Big Victory for Building Affordable Homes Near Transit
Bay Area Transit Oriented Affordable Housing Fund Launches
Equitable transit-oriented development (TOD) projects improve the lives of low income people and create healthier, financially strong and culturally vibrant communities by locating affordable housing and community services near public transit. Many low income people spend a disproportionate share of their income on costs related to housing and transportation. TOD helps alleviate this burden by reducing people’s reliance on cars and putting jobs, schools, grocery stores and other services within easy reach of home and near transit centers.
Land in transit-rich neighborhoods is typically expensive, making it hard for affordable housing developers to compete with for-profit developers to build in these areas. But now, thanks to the new Bay Area Transit Oriented Affordable Housing (TOAH) Fund, this will be a little easier. The fund is a $50 million collaborative public-private initiative created to encourage inclusive transit-oriented development. This groundbreaking effort will provide financing to promote the development of affordable housing, as well as critical services near public transit hubs.

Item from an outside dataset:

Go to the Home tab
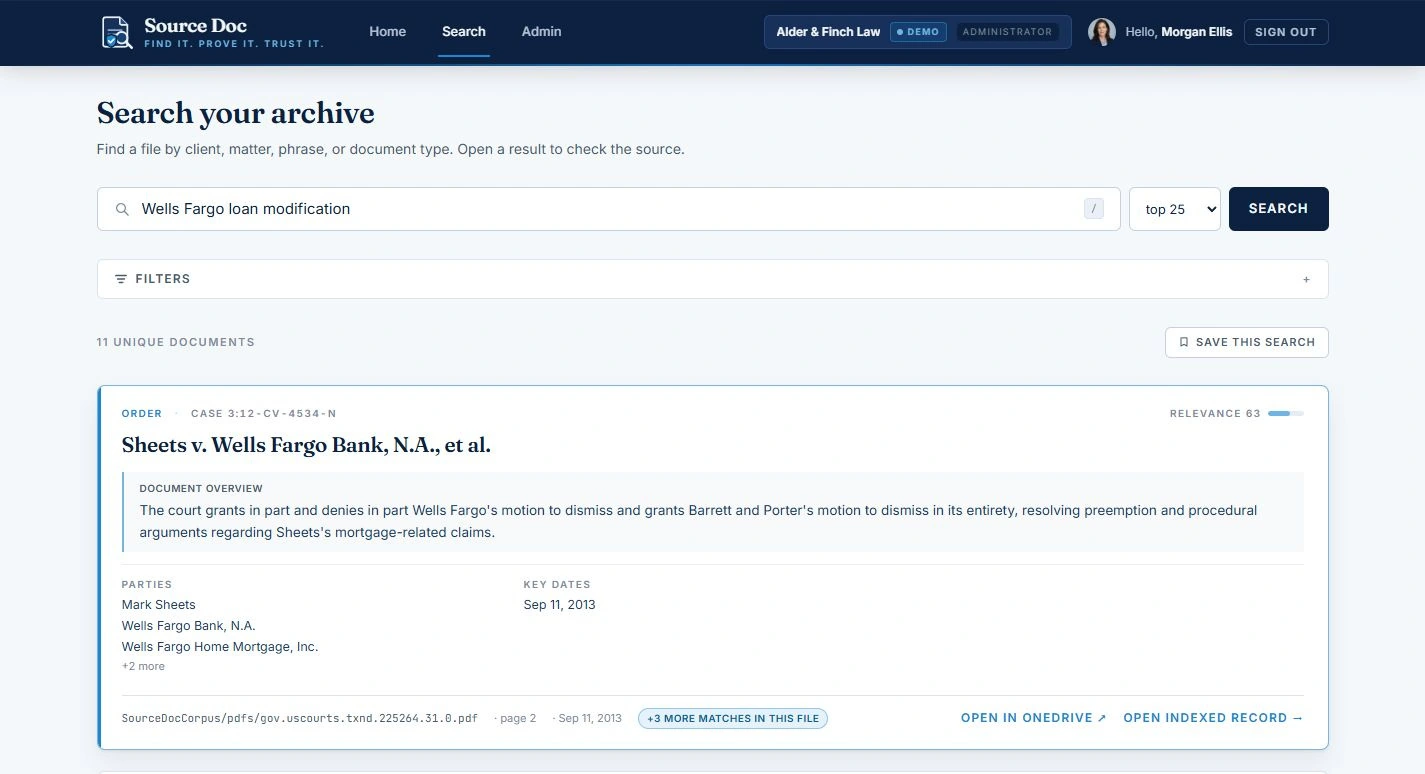This screenshot has height=774, width=1425. 388,32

The concept of the fund was developed by the Great Communities Collaborative (GCC), which TransForm coordinates. The TOAH Fund was seeded with an initial $10 million investment from the Metropolitan Transportation Commission. The fund partners were able to use these local funds to leverage an additional $40 million in private capital to support equitable Transit-Oriented Development from six local community development financial institutions (CDFIs), banking institutions and local and national foundations. Now that the program has come to fruition, it will operate independently and will be managed by a consortium of six community development financial institutions led by the Low Income Investment Fund (LIIF).
The fund offers a wide range of attractive financing products to developers and government entities for housing and mixed use projects near transit lines throughout the nine-county Bay Area. Borrowers can access predevelopment, acquisition, construction, mini-permanent and leveraged loans for New Markets Tax Credit transactions.

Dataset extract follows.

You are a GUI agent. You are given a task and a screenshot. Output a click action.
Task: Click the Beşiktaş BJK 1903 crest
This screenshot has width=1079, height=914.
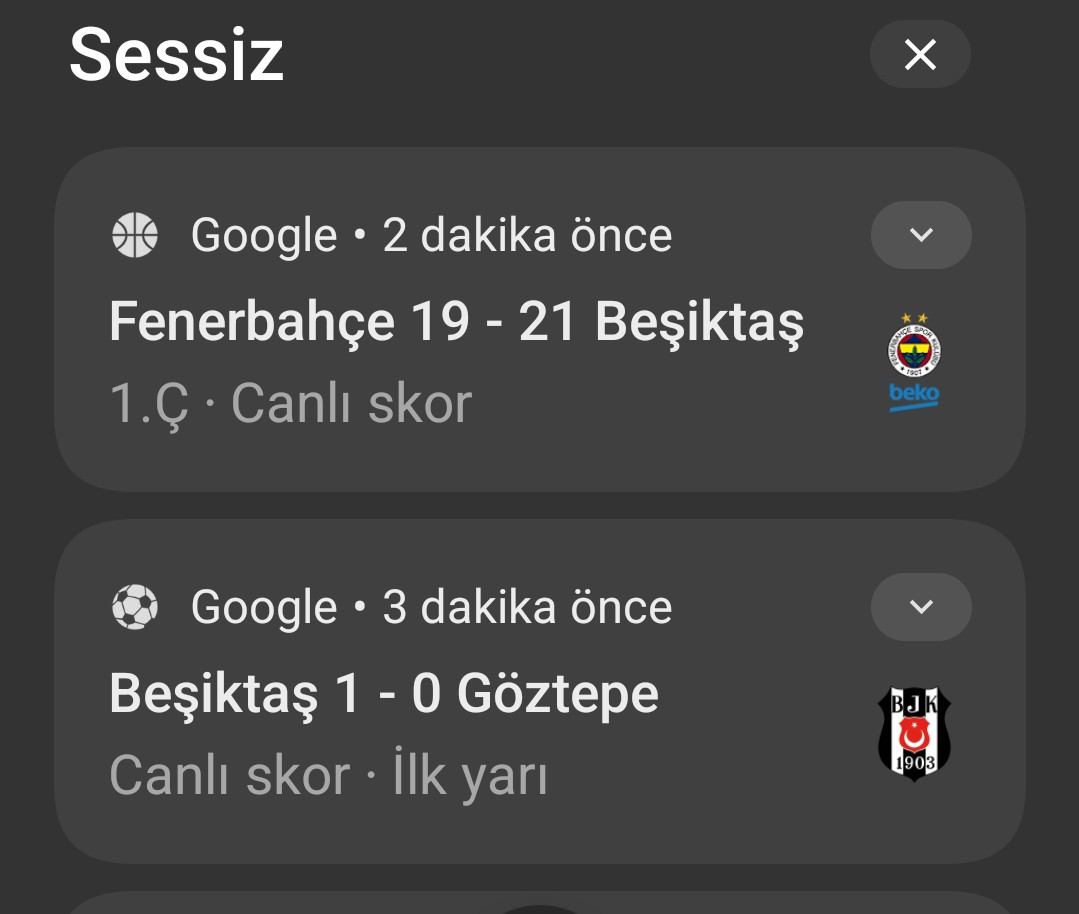[914, 734]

With this new equitable TOD tool available, the Collaborative will work to ensure that both efforts, the TOAH Fund and the GCC, work in harmony toward their goal of maximizing opportunities for people of all incomes to be able to live in complete communities with great transit access, public spaces, and shops to which they can walk. Two organizations representing the GCC, Reconnecting America and the Non-Profit Housing Association of Northern California, will sit on the Fund's Advisory Committee.
See recent news and a report from the Center for Transit-Oriented Development that lays out the need and opportunity for the strategy.
The Tenderloin neighborhood in San Francisco will be the first place to benefit, as the funds are helping realize a project with 153 permanent affordable units and a much-needed grocery store to replace its current use: a parking lot.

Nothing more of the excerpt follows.